──── 八王子で印鑑を作り続けて110年 ────
こんにちは。東京、八王子で印鑑を作っている職商人(しょくあきんど)の平澤 東(とう)です。
普段、仕事に使っている墨がいよいよ短くなり、使いにくくなってきました。指で持ちきれない位に短くなると、竹の墨挟(はさ)みを使い、さらに短くなって竹の下端が硯をこするようになりました。墨の高さ(3ミリ)よりも、奥行き(9ミリ、墨を真上から見た時、長方形の短い一辺)が長くなったので、90度立てて、墨挟みで挟みました。通常の止め方だときとんと抑えられないので、輪ゴムを下端に巻いて、何とか、摺(す)れるようになりました。その後、使っているうちに9ミリが5ミリ位になってきました。
印鑑の彫刻作業の中で、荒彫り(あらぼり)を終えた後に、墨打ち(すみうち)という作業があります。黒い水牛の印材は朱墨を打ちますが、木材のつげ、白水牛、象牙などは黒の墨打ちです。荒彫りの後の仕上げの作業で、文字をはっきり見せるために墨打ちをします。他には、和封筒のお客様のお名前を筆で書いていますが、この時も墨を使っています。ノートパソコンが机の上にありながら、その5センチ横に硯と墨があるという光景です。ノートパソコンは普段は机の下に置いていて、必要な時だけ机に乗せます。
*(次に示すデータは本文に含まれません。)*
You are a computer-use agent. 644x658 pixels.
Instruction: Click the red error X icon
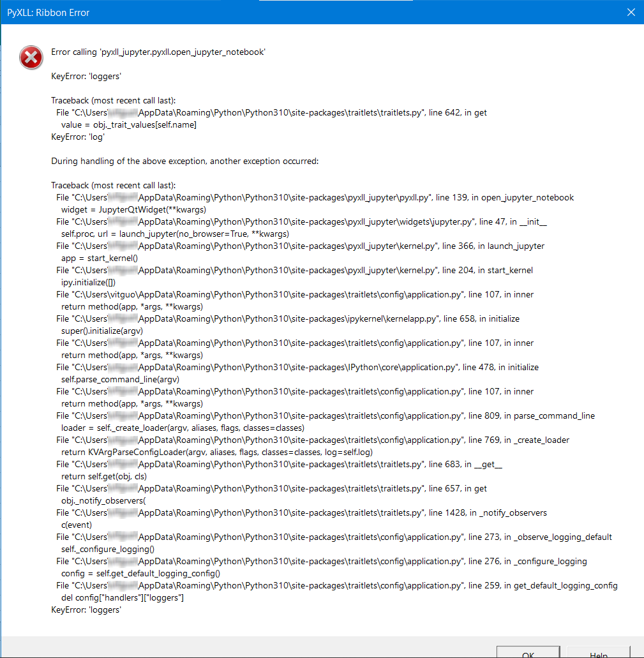tap(31, 57)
墨と朱墨とも新しいものを用意してあり、もうすぐ、古い墨は使わなくなります。でも、今まで、処分したことはなく、なぜか机の中に大事に保管してあります。自分の歩んできた職人人生と一緒にいてくれた“墨”という思いがあります。
▲左上から墨挟み、出番を待つ墨、朱墨、
右上から勤めを終えた墨と朱墨たちです。